Grgurich has served as an assistant coach for several NBA teams including extended stays with the Seattle SuperSonics under fellow Pittsburgher George Karl. During his time in Seattle, the Sonics reached the NBA finals in 1996. Seattle's teams were noted for their defensive prowess implemented by Grgurich. Grgurich also was an assistant with the Portland Trail Blazers and the Denver Nuggets, again under George Karl. Grgurich has been sought after for his trusted knowledge of the game and his vast defensive coaching abilities and the enthusiasm he brings to the game. For the 2010–11 season he was hired as an assistant coach/consultant by fellow Pittsburgher and owner of the Dallas Mavericks, Mark Cuban.
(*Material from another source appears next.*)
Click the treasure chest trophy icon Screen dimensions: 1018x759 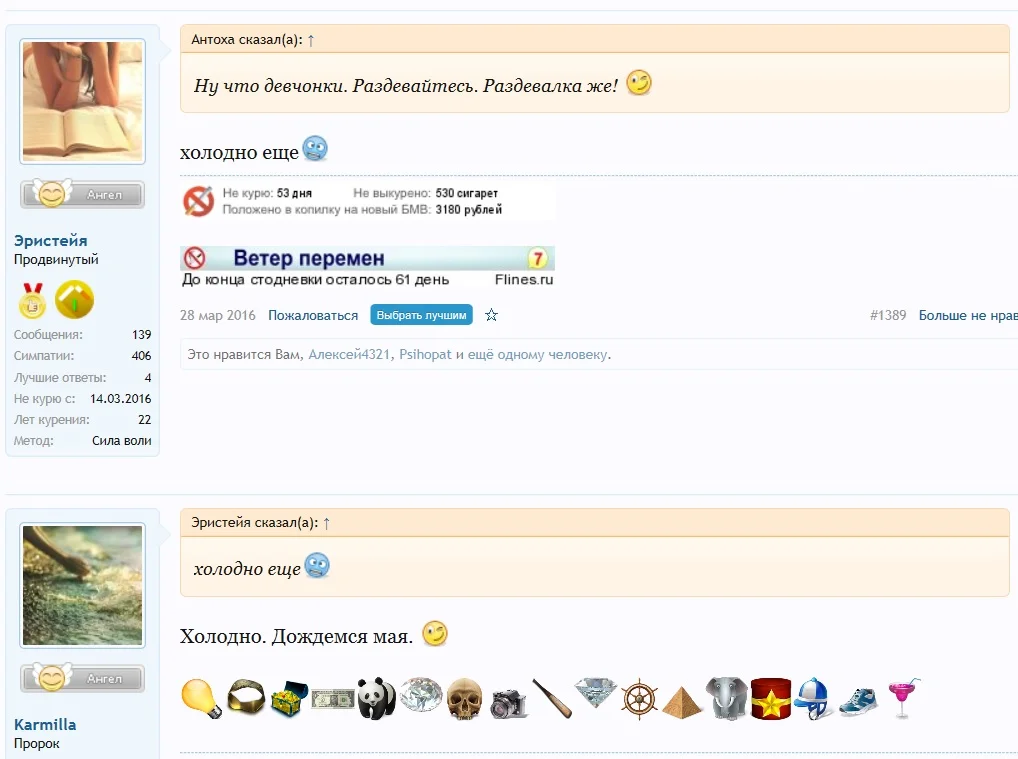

Since then, Grgurich has had similar consulting roles with the Denver Nuggets, Cleveland Cavaliers, and Milwaukee Bucks.

==Head coaching record==

Record table
| Season | Team | Overall | Conference | Standing | Postseason |
Pittsburgh Panthers (NCAA Division I independent) (1975–1976)
| 1975–76 | Pittsburgh | 12–15 |  |  |  |
| Pittsburgh: |  | 12–15 |  |  |  |  |  |  |
Pittsburgh Panthers (Eastern Collegiate Basketball League / Eastern Athletic Association) (1976–1980)
| 1976–77 | Pittsburgh | 6–21 | 1–9 | 4th (West) |  |
| 1977–78 | Pittsburgh | 16–11 | 5–5 | T–3rd |  |
| 1978–79 | Pittsburgh | 18–11 | 6–4 | 4th |  |
| 1979–80 | Pittsburgh | 17–12 | 5–5 | T–4th | NIT first round |
| Pittsburgh: |  | 69–70 | 17–23 |  |  |  |  |  |
UNLV Runnin' Rebels (Big West Conference) (1994–1995)
| 1994–95 | UNLV | 2–5 | 0–2 |  |  |
| UNLV: |  | 2–5 | 0–2 |  |  |  |  |  |
| Total: |  | 71–78 |  |  |  |  |  |  |  |

==Honours and awards==
In 2024, he will be included in Croatian American Sports Hall of Fame.